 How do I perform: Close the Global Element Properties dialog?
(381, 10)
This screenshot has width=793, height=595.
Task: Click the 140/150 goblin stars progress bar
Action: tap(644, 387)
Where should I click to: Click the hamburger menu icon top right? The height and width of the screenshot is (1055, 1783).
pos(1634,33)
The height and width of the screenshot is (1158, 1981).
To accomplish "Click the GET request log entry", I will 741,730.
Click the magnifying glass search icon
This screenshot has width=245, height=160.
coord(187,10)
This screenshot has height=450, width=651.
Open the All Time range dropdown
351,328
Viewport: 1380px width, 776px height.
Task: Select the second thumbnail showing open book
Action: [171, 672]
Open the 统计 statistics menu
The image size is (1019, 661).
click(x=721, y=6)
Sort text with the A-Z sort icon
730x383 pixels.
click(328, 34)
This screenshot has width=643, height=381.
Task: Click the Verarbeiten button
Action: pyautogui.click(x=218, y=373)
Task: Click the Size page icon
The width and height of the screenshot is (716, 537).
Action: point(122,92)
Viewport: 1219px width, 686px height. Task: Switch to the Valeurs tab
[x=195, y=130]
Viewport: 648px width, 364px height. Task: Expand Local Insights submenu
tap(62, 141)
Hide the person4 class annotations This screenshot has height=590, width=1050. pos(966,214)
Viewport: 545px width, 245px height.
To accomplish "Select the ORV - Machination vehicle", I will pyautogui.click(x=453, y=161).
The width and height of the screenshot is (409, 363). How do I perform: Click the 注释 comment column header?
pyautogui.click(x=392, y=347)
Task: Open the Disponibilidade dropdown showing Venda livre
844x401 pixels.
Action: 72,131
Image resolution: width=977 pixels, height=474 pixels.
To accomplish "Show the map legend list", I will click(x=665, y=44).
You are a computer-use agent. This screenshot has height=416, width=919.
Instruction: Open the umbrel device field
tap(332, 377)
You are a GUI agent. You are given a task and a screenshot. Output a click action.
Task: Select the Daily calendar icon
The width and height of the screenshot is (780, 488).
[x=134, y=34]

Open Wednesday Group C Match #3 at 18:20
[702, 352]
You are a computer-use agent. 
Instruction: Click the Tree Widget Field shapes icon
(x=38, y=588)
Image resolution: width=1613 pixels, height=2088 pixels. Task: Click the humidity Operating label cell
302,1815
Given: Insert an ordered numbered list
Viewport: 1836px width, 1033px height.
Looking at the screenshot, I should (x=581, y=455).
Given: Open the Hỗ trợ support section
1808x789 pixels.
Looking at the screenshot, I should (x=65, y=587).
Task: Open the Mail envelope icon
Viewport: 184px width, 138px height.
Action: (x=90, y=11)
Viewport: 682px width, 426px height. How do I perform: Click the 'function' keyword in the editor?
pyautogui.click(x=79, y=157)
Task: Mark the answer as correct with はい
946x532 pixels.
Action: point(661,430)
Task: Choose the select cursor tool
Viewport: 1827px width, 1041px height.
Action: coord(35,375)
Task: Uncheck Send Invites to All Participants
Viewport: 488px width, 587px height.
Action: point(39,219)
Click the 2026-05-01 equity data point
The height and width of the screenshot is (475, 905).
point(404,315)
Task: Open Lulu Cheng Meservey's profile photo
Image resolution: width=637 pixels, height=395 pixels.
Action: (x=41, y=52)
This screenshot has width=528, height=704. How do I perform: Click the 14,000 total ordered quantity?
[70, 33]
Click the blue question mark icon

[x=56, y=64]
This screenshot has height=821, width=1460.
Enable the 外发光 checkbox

Instrução escrita:
Reproduza sem nenhuma alteração as linhas das entradas acima, começando pela primeira e seguindo até a linha que contém "coord(187,10)", incluindo as duas.

Resultado da tarefa:
 How do I perform: Close the Global Element Properties dialog?
(381, 10)
This screenshot has width=793, height=595.
Task: Click the 140/150 goblin stars progress bar
Action: tap(644, 387)
Where should I click to: Click the hamburger menu icon top right? The height and width of the screenshot is (1055, 1783).
pos(1634,33)
The height and width of the screenshot is (1158, 1981).
To accomplish "Click the GET request log entry", I will 741,730.
Click the magnifying glass search icon
This screenshot has width=245, height=160.
coord(187,10)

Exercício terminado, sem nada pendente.